_Questions on the material:_
1 > According to the court excerpt, to whom and where did the victim give the recorded interview that the State introduced?
2 > Translate this sentence from the court excerpt into Spanish: "The allegations L.F. made in that interview were substantially the same as those she made on the witness stand."
3 > Reproduce the court excerpt word for word in the stretch from "On re-direct examination, some" through "of the residence.".

_Text provided:_
|---|

The victim stated that the incidents occurred many times, “probably like a hundred to like two hundred.” Often, Defendant would put a shirt or blanket over her face so she could not see anything, but she would feel a sharp pain in her vagina. She told him “no” multiple times, but he committed the acts anyway. Sometimes, he would forcibly move her to another room to commit the acts.
During cross-examination, L.F. also stated that Defendant put his penis in her mouth. She acknowledged that she had not revealed this act during the investigation. Trial counsel asked her why she gave the note to her teacher on the day she reported Defendant's acts. The young victim replied that she was tired of being used for sex. Counsel asked whether she made the allegations because she was being punished at home. She denied the premise of the question and stated, “I was tired of being used for what I had at a young age.”
On re-direct examination, some of L.F.’s responses indicated that she bled after being penetrated by Defendant, but she thought the bleeding, along with cramps and nausea, was a consequence of her menstrual cycle. She testified that Defendant held her down during the various acts, that he would penetrate her with his penis, and that he would withdraw it and ejaculate onto her. She did not report the offenses earlier because Defendant threatened to throw her, her mother, and their pet out of the residence.
Further, the State introduced a recorded interview that the victim gave to forensic interviewer Jennifer Smith at Hearts of Hope, a children's advocacy center. The allegations L.F. made in that interview were substantially the same as those she made on the witness stand.
The State also adduced testimony from three medical professionals. A pediatrician, Dr. Kermen Beauchamp-Roche, examined the victim in September of 2018. He found that she had a tear in her hymen at the four o'clock position. Dr. Beauchamp-Roche testified that such a tear was unusual for an eleven-year-old girl. He thought sexual abuse was possible but could not say so definitively and referred the victim to another physician, Dr. Fontenot.

|---|

_Extracted records:_
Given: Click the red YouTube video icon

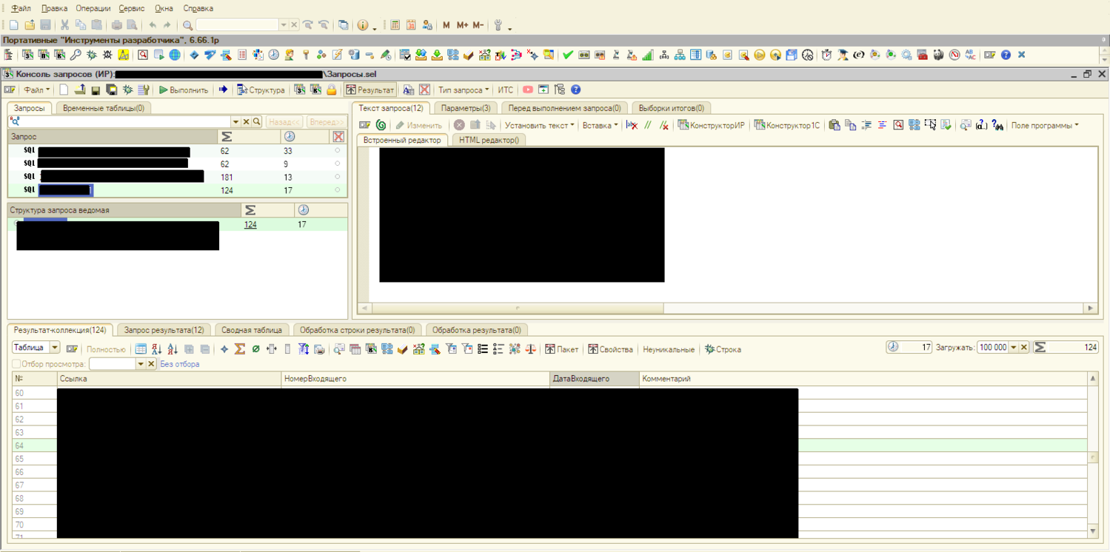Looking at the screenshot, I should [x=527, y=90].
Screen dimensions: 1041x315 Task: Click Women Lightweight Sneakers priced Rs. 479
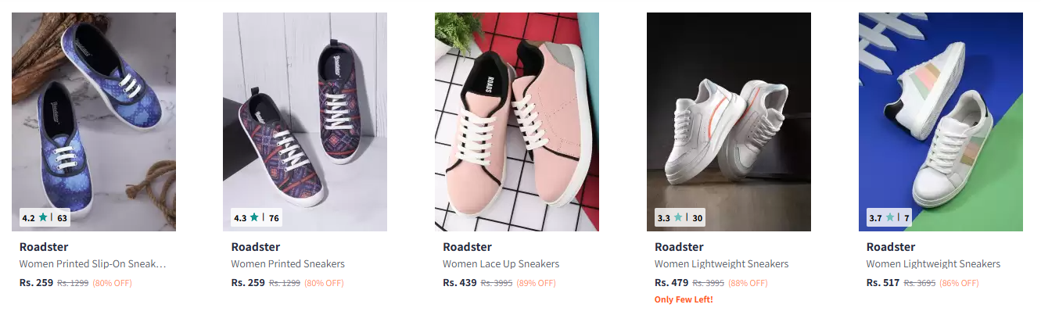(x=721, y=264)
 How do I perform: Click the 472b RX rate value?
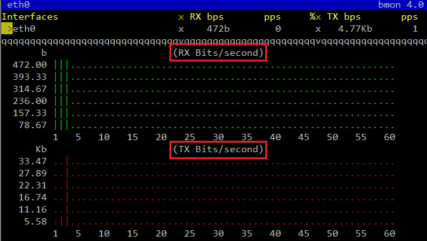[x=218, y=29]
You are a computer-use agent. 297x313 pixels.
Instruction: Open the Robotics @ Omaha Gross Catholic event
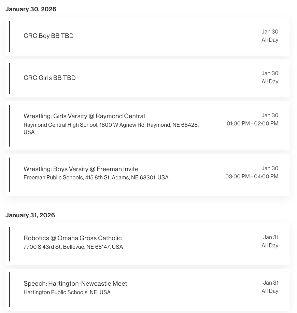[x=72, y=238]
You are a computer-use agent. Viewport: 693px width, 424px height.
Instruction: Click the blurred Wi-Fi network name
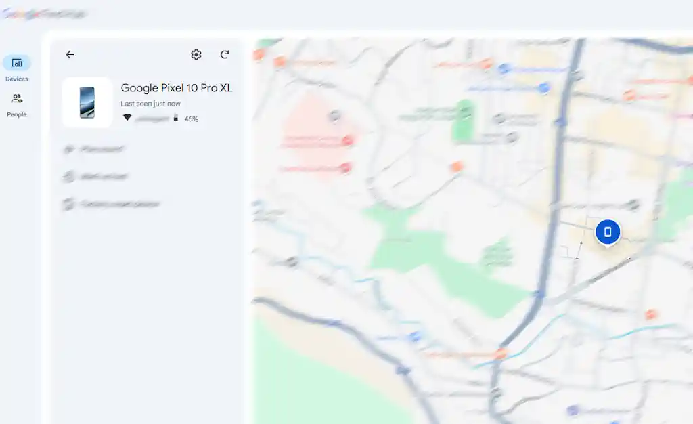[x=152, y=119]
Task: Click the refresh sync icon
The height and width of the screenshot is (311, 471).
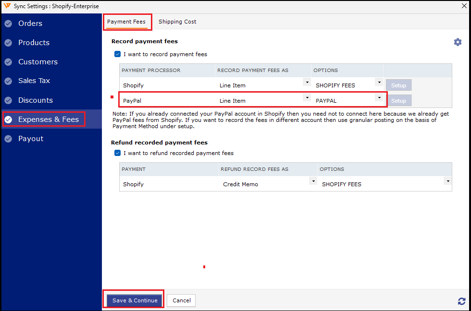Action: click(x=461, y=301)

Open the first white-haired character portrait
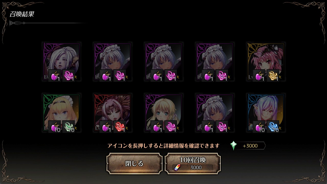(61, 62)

|---|

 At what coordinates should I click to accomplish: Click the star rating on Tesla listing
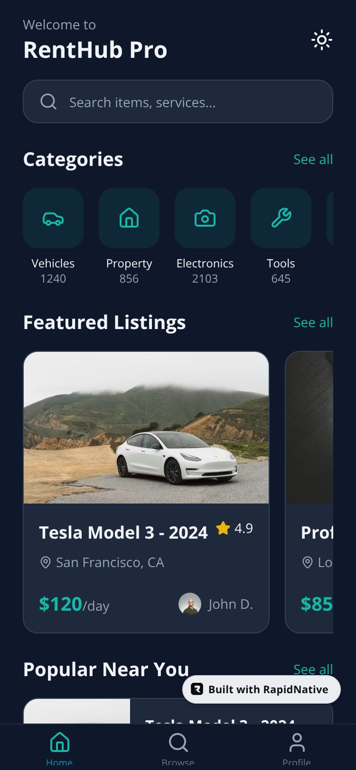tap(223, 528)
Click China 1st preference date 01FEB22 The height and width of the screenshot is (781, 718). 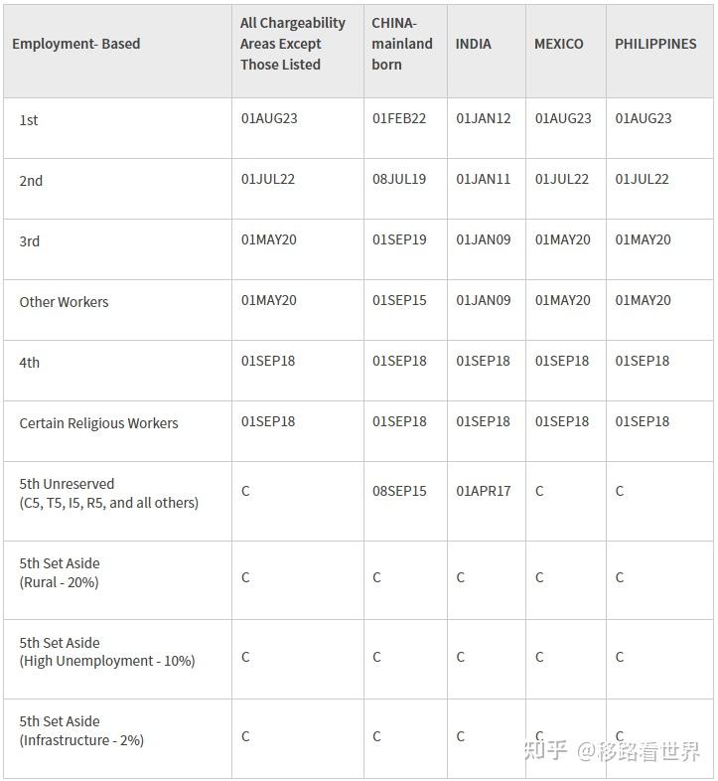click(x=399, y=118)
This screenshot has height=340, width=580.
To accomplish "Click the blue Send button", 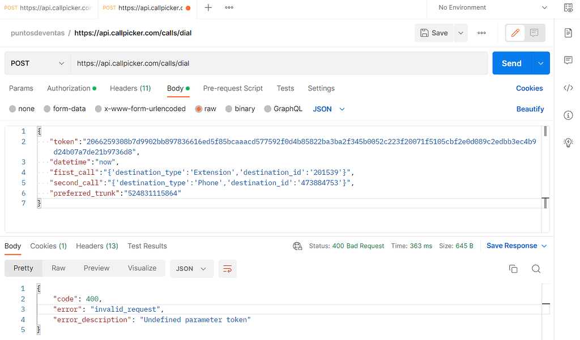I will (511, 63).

|---|

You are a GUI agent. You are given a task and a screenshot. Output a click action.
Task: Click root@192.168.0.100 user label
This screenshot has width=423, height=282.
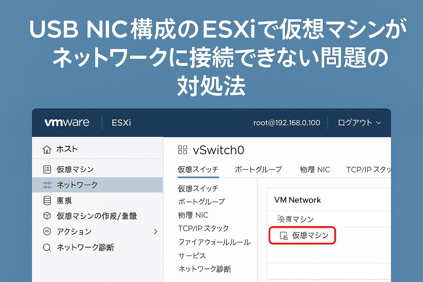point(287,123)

|---|

_Responses:_
1 > She gave it to forensic interviewer Jennifer Smith at Hearts of Hope, a children's advocacy center.

2 > Las acusaciones que L.F. hizo en esa entrevista fueron sustancialmente las mismas que hizo en el estrado de los testigos.

3 >
On re-direct examination, some of L.F.’s responses indicated that she bled after being penetrated by Defendant, but she thought the bleeding, along with cramps and nausea, was a consequence of her menstrual cycle. She testified that Defendant held her down during the various acts, that he would penetrate her with his penis, and that he would withdraw it and ejaculate onto her. She did not report the offenses earlier because Defendant threatened to throw her, her mother, and their pet out of the residence.